Cathy Branta

Personal information
- Born: January 6, 1963 (age 63) Slinger, Wisconsin, United States

Sport
- Sport: Track and field

Medal record
Representing United States
Summer Universiade
| Gold medal – first place | 1985 Kobe | 3000m |

= Cathy Branta =

American runner

Cathy Easker (née Branta; born January 6, 1963) is a retired middle-distance and long-distance runner from Slinger, Wisconsin, USA. After achieving Wisconsin state championship high school record times (for division 2 girls) in cross country in both 1979 and 1980, she competed in track and cross country for the Wisconsin Badgers.
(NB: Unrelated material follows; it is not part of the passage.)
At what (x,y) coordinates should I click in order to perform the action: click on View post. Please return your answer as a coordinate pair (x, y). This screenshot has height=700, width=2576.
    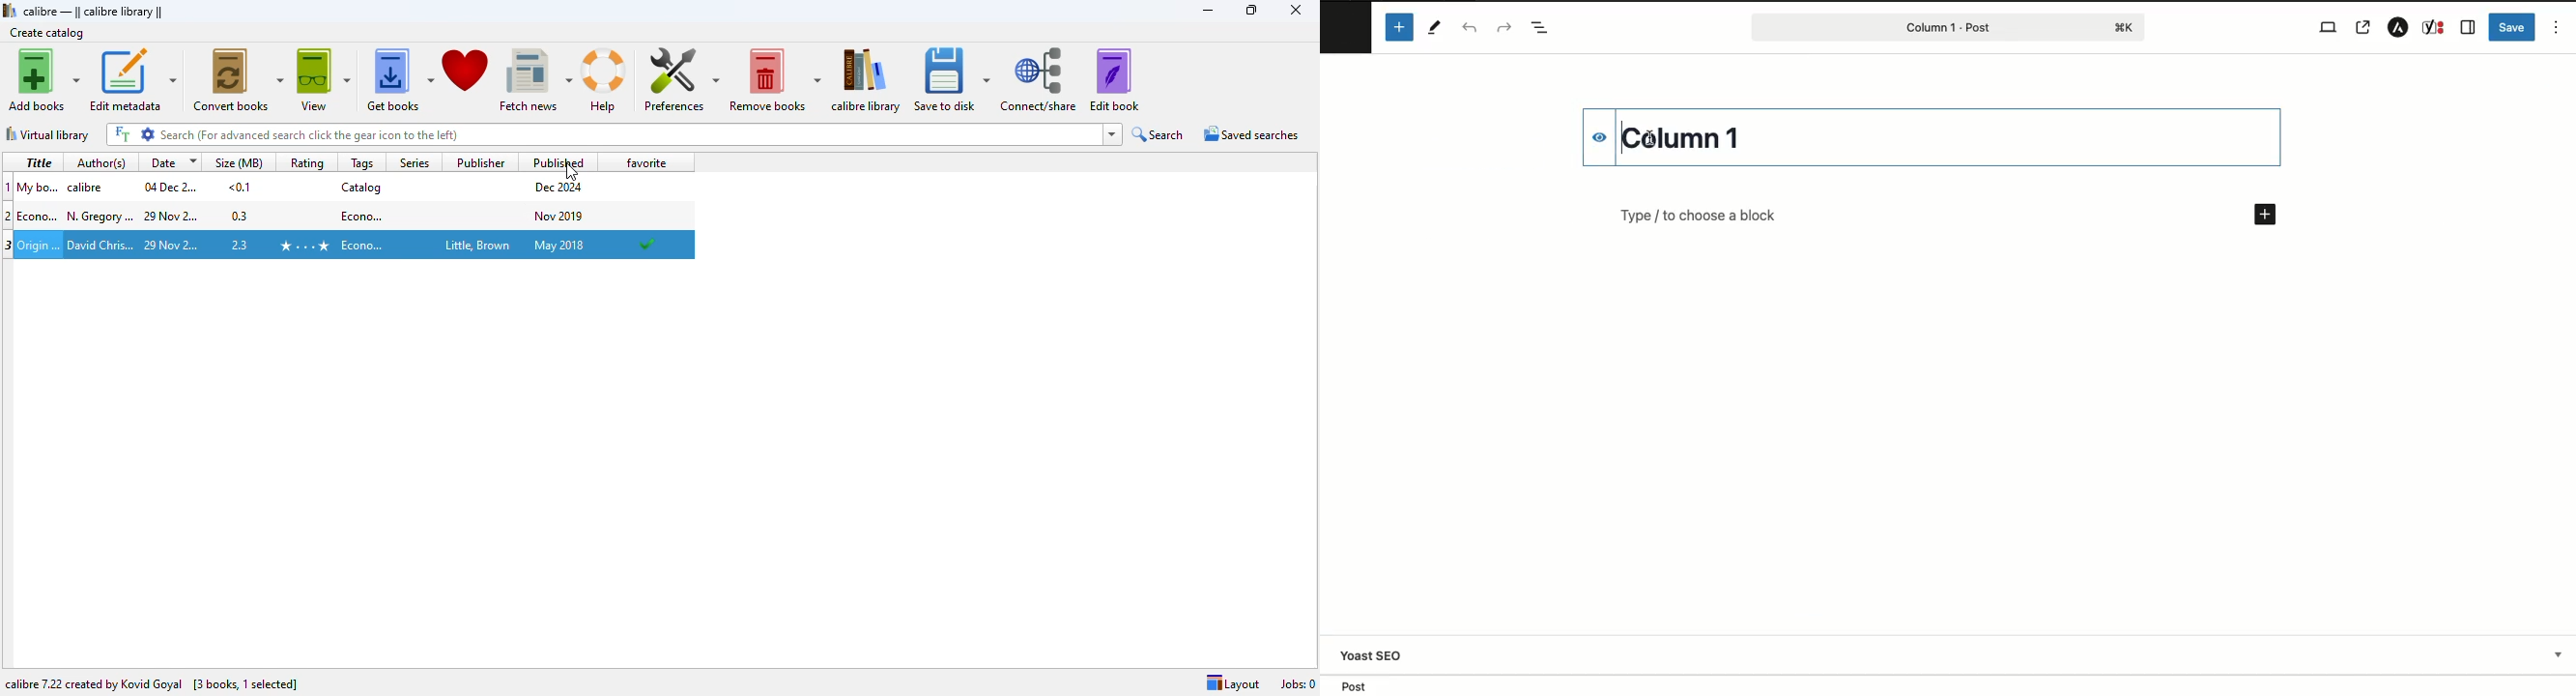
    Looking at the image, I should click on (2366, 27).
While at Wisconsin, Branta won the Broderick Award (now the Honda Sports Award) as the nation's best female collegiate cross country runner for the 1984–85 season. She won the gold medal at the 1985 Summer Universiade in Kobe, Japan in the women's 3,000 metres event. She set the collegiate record in the 5,000 meters in a time of 15:07.

Cathy won the 1984 USA Cross Country Championships, qualifying her to the 1985 World Cross Country Championships, where she won the silver medal behind Zola Budd, leading USA to the team gold medal. She also qualified to the 1984 World Championships on home soil at the Meadowlands Racetrack in East Rutherford, New Jersey, where her 10th-place finish also had been a part of the USA's team gold medal.

On October 5, 1985, she married John Easker, who also went on to have a successful running career at UW. They met there during their freshman year of university.

She currently coaches high school track and cross country, and teaches physical education and health in Wittenberg-Birnamwood, WI. She is married and has three children.